Hanna Lis postanowiła wykorzystać swój profil na Instagramie do mówienia o rzeczach ważnych. Oprócz pięknych postów z podróży i reklamowania kosmetyków, dziennikarka informuje też o sprawach nieco istotniejszych. W najnowszym poście opowiedziała o chorobie, z którą się zmaga.
W mediach społecznościowych prezenterka opublikowała zdjęcia z czasów, kiedy była w ciąży ze swoimi córkami. Jak sama przyznała, nie był to dla niej prosty okres w życiu.
ZOBACZ: Hanna i przyjaciele. W kuchni Lis Małgorzata Socha
- Z cyklu "trudne słowo na E", a więc ENDOMETRIOZA. Na pierwszym planie jedno z nielicznych zdjęć, jakie mam z moich ciąż. 6. miesiąc z Anką. A teraz przesuńcie w prawo karuzelę. Na drugim, pod bluzką, 8-miesięczna Julka. Nie pozwalałam sobie robić zdjęć w ciąży. Żeby nie zapeszyć. Bo te najpiękniejsze w życiu kobiety 9 miesięcy, były dla mnie zarazem czasem największego lęku - zaczęła swój wpis.
Hanna Lis wyznała, że jej obie ciąże były zagrożone przez endometriozę.

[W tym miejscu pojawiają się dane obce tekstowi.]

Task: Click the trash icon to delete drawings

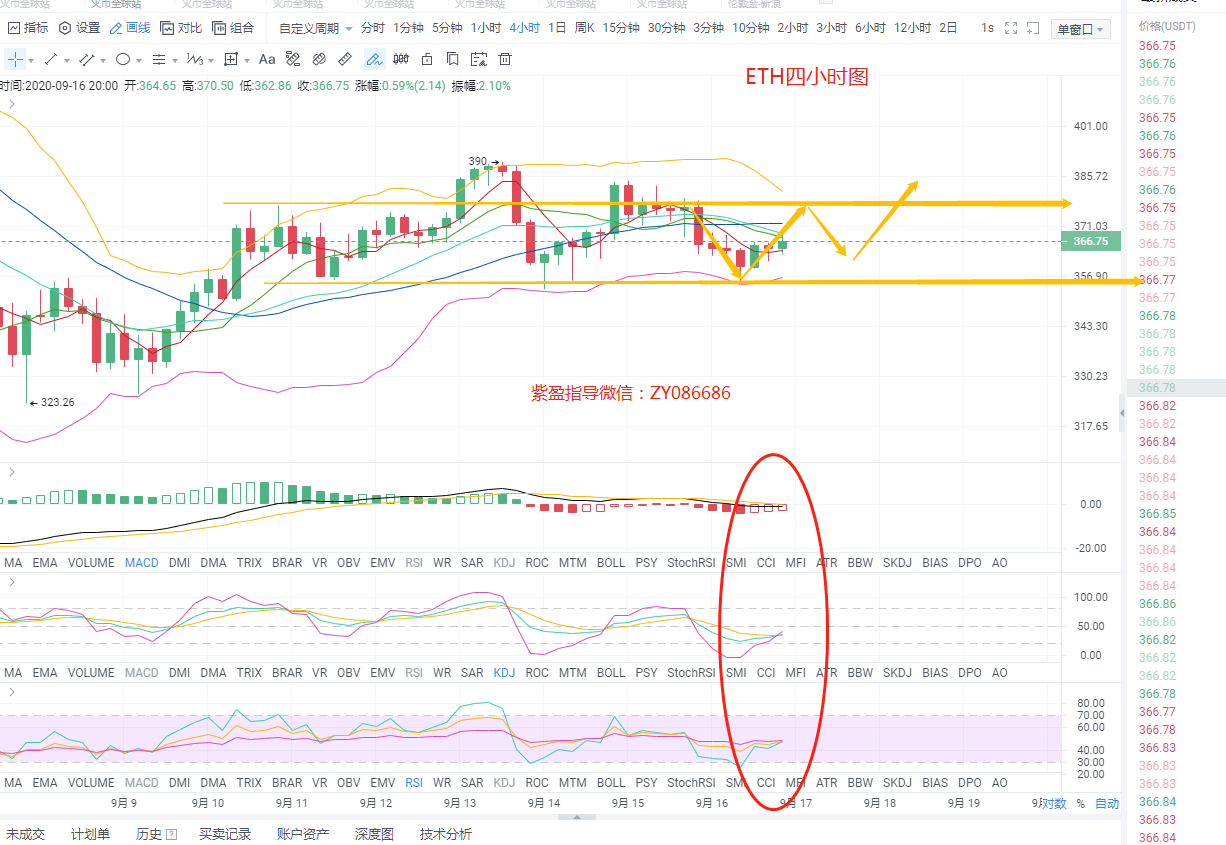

- Miałam farta, że choroba pozwoliła mi w ogóle zostać matką. Niektórzy pytają po co w ogóle o tym mówię, oskarżają o ekshibicjonizm, etc. Nie przestanę o tym mówić. Przeciwnie. Będę mówić częściej i głośniej. Czy wiecie, że endo to główna przyczyna niepłodności? Czy wiecie, że choruje na nią, co siódma, a nawet co piąta kobieta? Czy wiecie, że ból endo jest porównywalny do bólu spowodowanego zawałem serca?
Pod postem wywiązała się dyskusja. Kobiety dzieliły się swoimi przemyśleniami i opowiadały swoje historie. Przy okazji dziennikarka zachęciła do śledzenia poczynań fundacji, która pomaga paniom zmagającym się z tych schorzeniem.